:: EXTRACTED DATA

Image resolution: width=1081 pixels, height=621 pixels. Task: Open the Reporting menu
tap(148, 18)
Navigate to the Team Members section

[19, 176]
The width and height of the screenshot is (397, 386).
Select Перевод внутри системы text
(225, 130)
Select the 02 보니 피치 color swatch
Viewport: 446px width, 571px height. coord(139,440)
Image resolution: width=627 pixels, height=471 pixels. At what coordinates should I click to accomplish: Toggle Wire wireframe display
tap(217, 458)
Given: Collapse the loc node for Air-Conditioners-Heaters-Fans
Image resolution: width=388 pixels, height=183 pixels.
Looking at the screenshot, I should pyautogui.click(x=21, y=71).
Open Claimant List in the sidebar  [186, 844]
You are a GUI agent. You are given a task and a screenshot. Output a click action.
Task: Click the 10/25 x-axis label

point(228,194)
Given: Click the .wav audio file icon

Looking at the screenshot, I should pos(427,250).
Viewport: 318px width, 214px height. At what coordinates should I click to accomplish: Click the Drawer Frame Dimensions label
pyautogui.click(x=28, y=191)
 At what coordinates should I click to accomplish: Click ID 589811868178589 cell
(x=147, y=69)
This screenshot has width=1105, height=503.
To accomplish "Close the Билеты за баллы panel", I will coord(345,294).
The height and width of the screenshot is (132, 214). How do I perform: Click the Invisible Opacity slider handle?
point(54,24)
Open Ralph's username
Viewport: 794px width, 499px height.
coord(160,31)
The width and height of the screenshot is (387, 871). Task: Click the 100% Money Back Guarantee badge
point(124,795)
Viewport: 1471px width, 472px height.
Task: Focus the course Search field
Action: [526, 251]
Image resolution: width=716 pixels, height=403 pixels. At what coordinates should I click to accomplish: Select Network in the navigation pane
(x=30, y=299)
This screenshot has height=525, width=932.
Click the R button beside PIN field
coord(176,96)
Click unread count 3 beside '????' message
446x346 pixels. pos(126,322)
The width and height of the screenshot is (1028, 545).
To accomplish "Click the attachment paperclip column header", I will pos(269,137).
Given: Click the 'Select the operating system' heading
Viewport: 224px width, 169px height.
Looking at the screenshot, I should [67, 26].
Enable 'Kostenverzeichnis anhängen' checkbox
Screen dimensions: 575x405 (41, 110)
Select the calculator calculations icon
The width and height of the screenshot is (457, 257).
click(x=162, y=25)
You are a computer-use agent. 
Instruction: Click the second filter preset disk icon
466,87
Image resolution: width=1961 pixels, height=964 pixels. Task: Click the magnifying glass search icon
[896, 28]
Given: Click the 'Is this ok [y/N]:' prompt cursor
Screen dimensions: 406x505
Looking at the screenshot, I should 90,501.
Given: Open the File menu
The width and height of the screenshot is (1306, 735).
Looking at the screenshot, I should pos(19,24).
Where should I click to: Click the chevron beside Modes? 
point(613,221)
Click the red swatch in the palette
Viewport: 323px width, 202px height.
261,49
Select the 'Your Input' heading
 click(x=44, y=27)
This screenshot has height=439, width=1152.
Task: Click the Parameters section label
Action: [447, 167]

::::

Copy the listing above line for line, with no changes.

Image resolution: width=1081 pixels, height=621 pixels. Task: Open the Reporting menu
tap(148, 18)
Navigate to the Team Members section

[19, 176]
The width and height of the screenshot is (397, 386).
Select Перевод внутри системы text
(225, 130)
Select the 02 보니 피치 color swatch
Viewport: 446px width, 571px height. coord(139,440)
Image resolution: width=627 pixels, height=471 pixels. At what coordinates should I click to accomplish: Toggle Wire wireframe display
tap(217, 458)
Given: Collapse the loc node for Air-Conditioners-Heaters-Fans
Image resolution: width=388 pixels, height=183 pixels.
Looking at the screenshot, I should pyautogui.click(x=21, y=71).
Open Claimant List in the sidebar  [186, 844]
You are a GUI agent. You are given a task and a screenshot. Output a click action.
Task: Click the 10/25 x-axis label

point(228,194)
Given: Click the .wav audio file icon

Looking at the screenshot, I should pos(427,250).
Viewport: 318px width, 214px height. At what coordinates should I click to accomplish: Click the Drawer Frame Dimensions label
pyautogui.click(x=28, y=191)
 At what coordinates should I click to accomplish: Click ID 589811868178589 cell
(x=147, y=69)
This screenshot has width=1105, height=503.
To accomplish "Close the Билеты за баллы panel", I will coord(345,294).
The height and width of the screenshot is (132, 214). How do I perform: Click the Invisible Opacity slider handle?
point(54,24)
Open Ralph's username
Viewport: 794px width, 499px height.
coord(160,31)
The width and height of the screenshot is (387, 871). Task: Click the 100% Money Back Guarantee badge
point(124,795)
Viewport: 1471px width, 472px height.
Task: Focus the course Search field
Action: [526, 251]
Image resolution: width=716 pixels, height=403 pixels. At what coordinates should I click to accomplish: Select Network in the navigation pane
(x=30, y=299)
This screenshot has height=525, width=932.
Click the R button beside PIN field
coord(176,96)
Click unread count 3 beside '????' message
446x346 pixels. pos(126,322)
The width and height of the screenshot is (1028, 545).
To accomplish "Click the attachment paperclip column header", I will pos(269,137).
Given: Click the 'Select the operating system' heading
Viewport: 224px width, 169px height.
Looking at the screenshot, I should [67, 26].
Enable 'Kostenverzeichnis anhängen' checkbox
Screen dimensions: 575x405 (41, 110)
Select the calculator calculations icon
The width and height of the screenshot is (457, 257).
click(x=162, y=25)
You are a computer-use agent. 
Instruction: Click the second filter preset disk icon
466,87
Image resolution: width=1961 pixels, height=964 pixels. Task: Click the magnifying glass search icon
[896, 28]
Given: Click the 'Is this ok [y/N]:' prompt cursor
Screen dimensions: 406x505
Looking at the screenshot, I should 90,501.
Given: Open the File menu
The width and height of the screenshot is (1306, 735).
Looking at the screenshot, I should pos(19,24).
Where should I click to: Click the chevron beside Modes? 
point(613,221)
Click the red swatch in the palette
Viewport: 323px width, 202px height.
261,49
Select the 'Your Input' heading
 click(x=44, y=27)
This screenshot has height=439, width=1152.
Task: Click the Parameters section label
Action: [447, 167]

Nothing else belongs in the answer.